16. En application du même texte, la cour d'appel ayant déclaré l'architecte et l'entreprise de maçonnerie responsables du préjudice subi par les maîtres de l'ouvrage du fait des infiltrations en sous-sol, et fixé, dans les rapports entre eux, le partage de responsabilité par moitié, la cassation sur le premier moyen, pris en sa quatrième branche, du chef de dispositif rejetant la demande de reprise de l'étanchéité du mur du sous-sol et du drain périphérique et la cassation, par voie de conséquence, du chef de dispositif disant que le préjudice découlant de l'installation de deux pompes de relevage et d'un système d'alarme est de 18 032,78 euros entraîne la cassation, par voie de conséquence, des chefs de dispositif condamnant in solidum l'architecte et l'entreprise de maçonnerie à payer aux maîtres de l'ouvrage la somme de 18 032,78 euros et des chefs de dispositif fixant le partage de responsabilité entre eux sur cette somme et condamnant l'architecte à garantir l'entreprise de maçonnerie dans la limite de sa part de responsabilité sur cette somme.

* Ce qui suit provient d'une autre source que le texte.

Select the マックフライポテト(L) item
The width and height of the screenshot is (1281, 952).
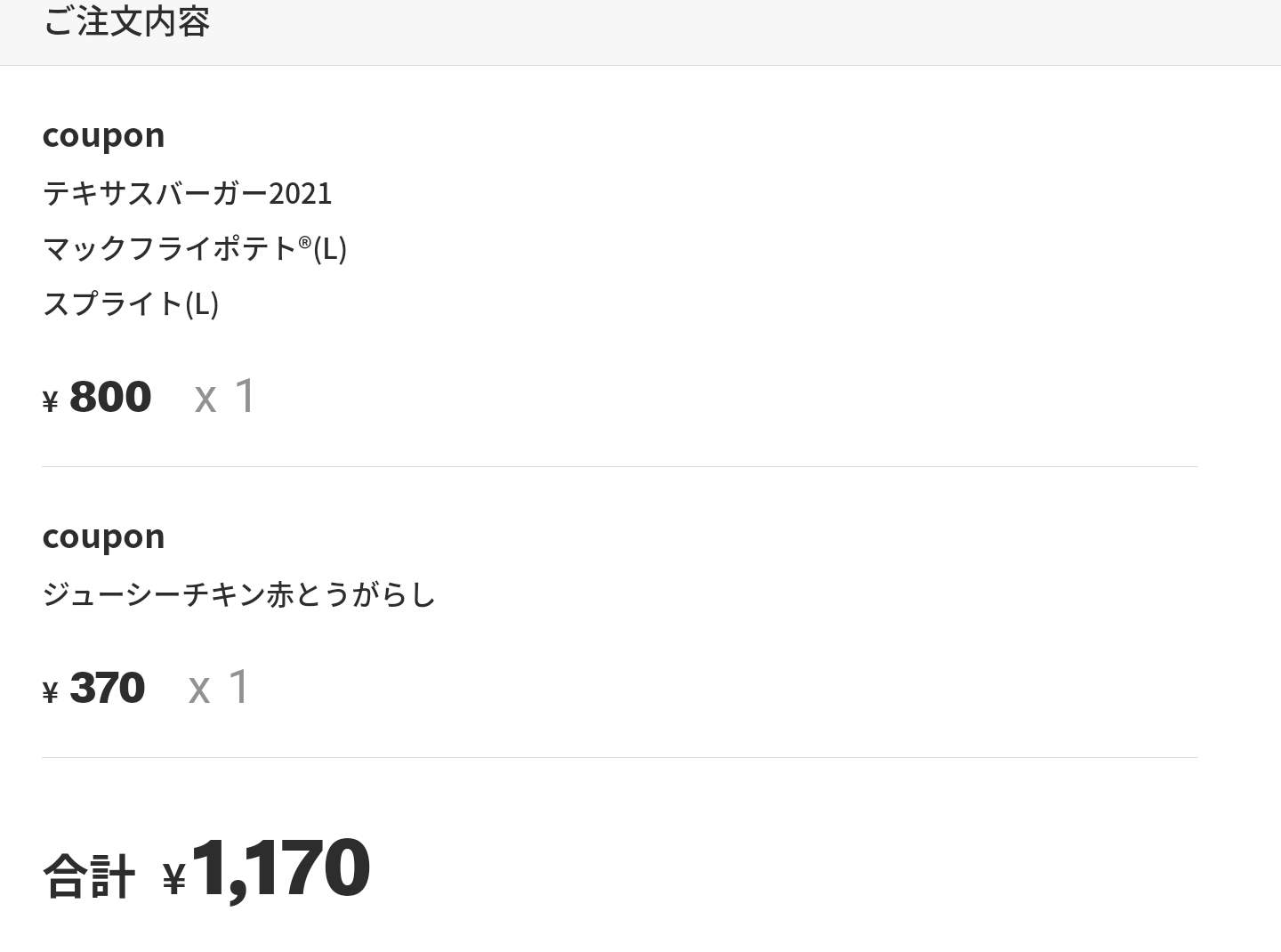coord(194,248)
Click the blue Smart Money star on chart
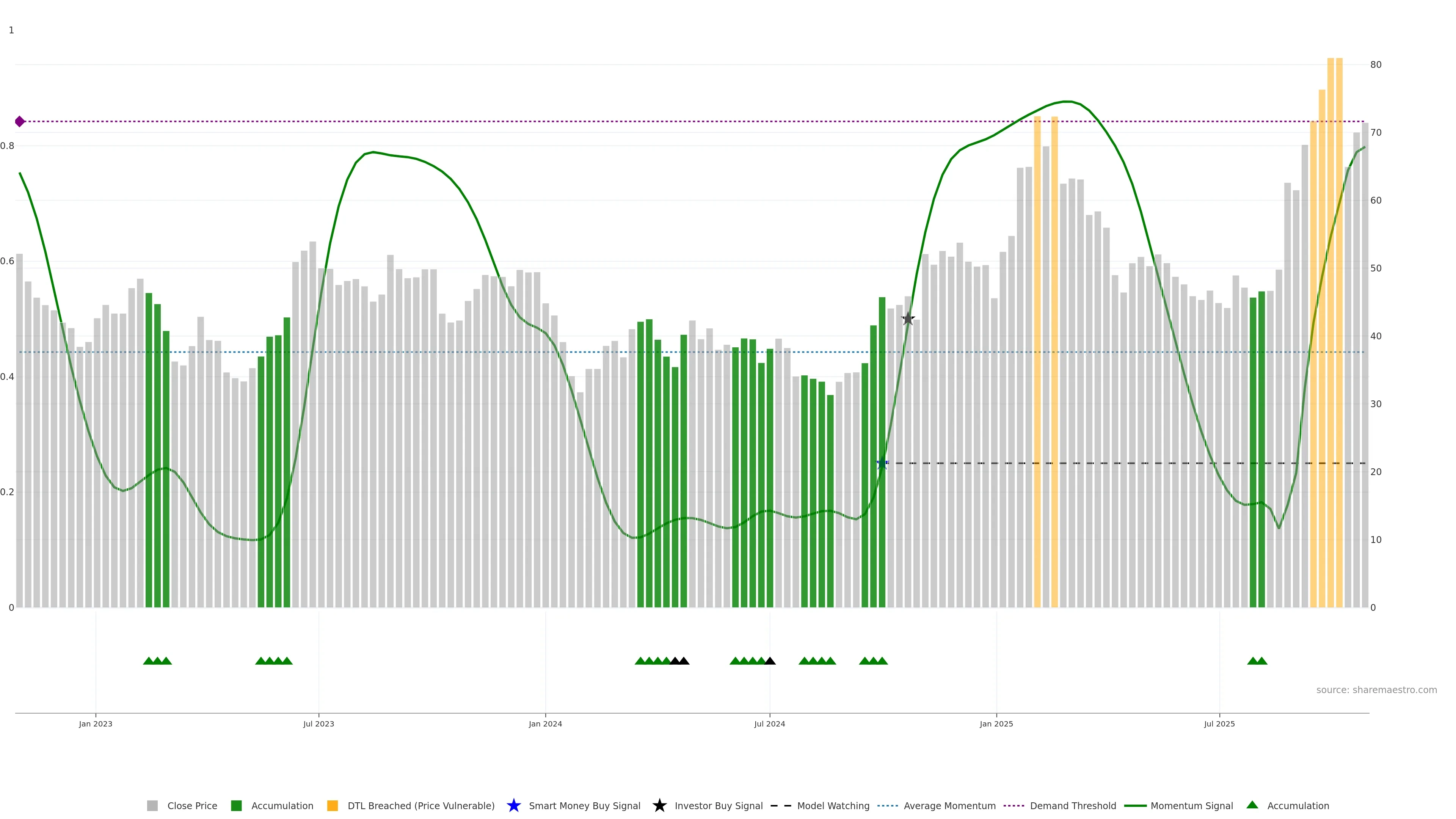 point(882,463)
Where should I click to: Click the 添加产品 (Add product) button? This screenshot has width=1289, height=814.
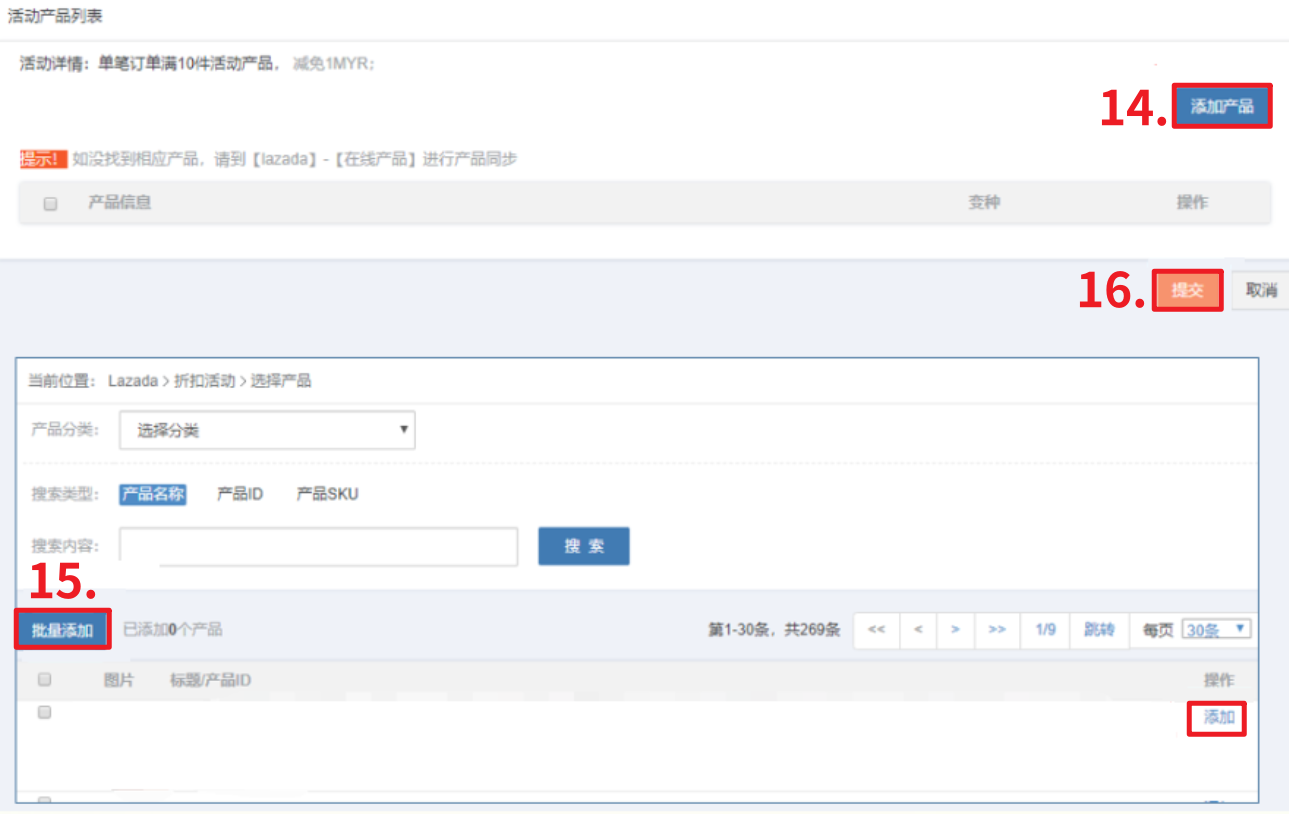click(1221, 106)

PAR CES MOTIFS, et sans qu'il y ait lieu de statuer sur l'autre grief, la Cour :
CASSE ET ANNULE, mais seulement en ce qu'il rejette la demande de reprise de l'étanchéité du mur du sous-sol et du drain périphérique, dit que le préjudice découlant de l'installation de deux pompes de relevage et d'un système d'alarme est de 18 032,78 euros, condamne in solidum les sociétés Insolites architectures et SG maçonnerie à payer à M. et Mme [T] la somme de 18 032, 78 euros, fixe le partage de responsabilité entre eux sur cette somme, condamne la société Insolites architectures à garantir la société SG maçonnerie dans la limite de sa part de responsabilité sur cette somme, déclare irrecevables, par absence de saisine de la cour d'appel, les demandes de la société Insolites architectures à l'encontre de la société SG maçonnerie, et en ce qu'il statue sur les dépens et l'application de l'article 700 du code de procédure civile, l'arrêt rendu le 25 octobre 2023, entre les parties, par la cour d'appel de Lyon ;
Remet, sur ces points, l'affaire et les parties dans l'état où elles se trouvaient avant cet arrêt et les renvoie devant la cour d'appel de Lyon autrement composée ;
Condamne la société SG maçonnerie aux dépens ;
En application de l'article 700 du code de procédure civile, rejette les demandes ;
Dit que sur les diligences du procureur général près la Cour de cassation, le présent arrêt sera transmis pour être transcrit en marge ou à la suite de l'arrêt partiellement cassé ;
Ainsi fait et jugé par la Cour de cassation, troisième chambre civile, et prononcé publiquement le neuf avril deux mille vingt-six par mise à disposition de l'arrêt au greffe de la Cour, les parties ayant été préalablement avisées dans les conditions prévues au deuxième alinéa de l'article 450 du code de procédure civile.